Puzzle o' the Day 406!

[captaino]

Sometimes I present a puzzle because I want someone to come up with a more elegant answer than mine. So it is with this puzzle, where my solution is a tangle of algebra that mysteriously resolves into a simple expression. I hope you can do better

Comments

[wantonhalo]

I got confused about this for a while, but working on it with a friend helped!

Let n = the number of sides on our die, while i = the last roll we got. Define l_(n,i) be the expected number of rolls it will take to get a pair of consecutive rolls with one lower than the other, as a function of this pair of numbers. Problem b.i. asks for l_(n,1).

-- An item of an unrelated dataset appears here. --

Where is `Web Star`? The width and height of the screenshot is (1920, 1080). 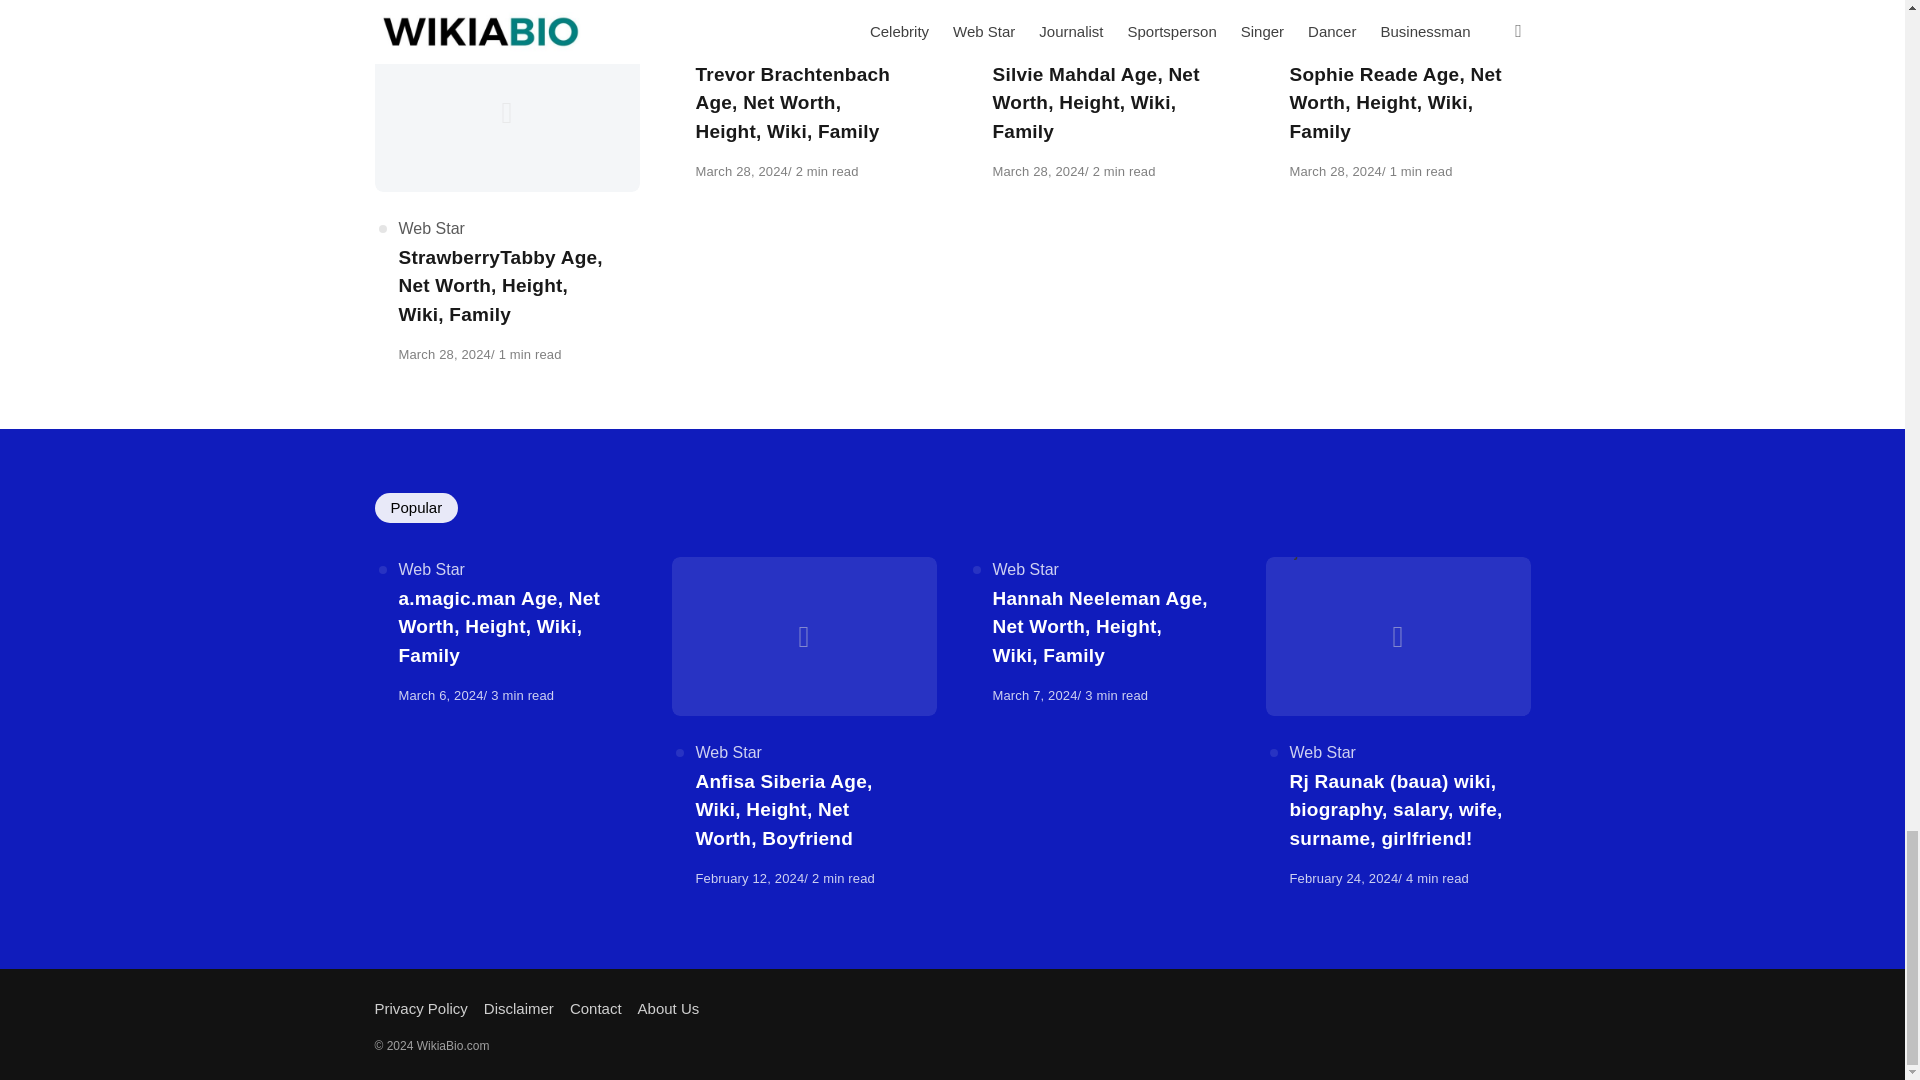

Then l_(n,i) = 1 + sum(k=i to n)[(1/n)*l_(n,k)]. In particular, l_(n,n) = 1 + l_(n,n)/n, so l_(n,n) = n/(n-1). If i < n, we can simplify our recurrence to:

l_(n,i) = l_(n,i+1) + l_(n,i)/n => l_(n,i) = l_(n,i+1) * n/(n-1)

Which collapses to l_(n,i) = (n/(n-1)) ^ (n-i+1). So the quantity we're looking for is (n/(n-1)) ^ n. Thus:

a. (6/5)^6 or almost 3.
b.i. (n/(n-1))^n
b.ii. It goes to e.

[captaino]

This is a lovely solution! Much more elegant than mine.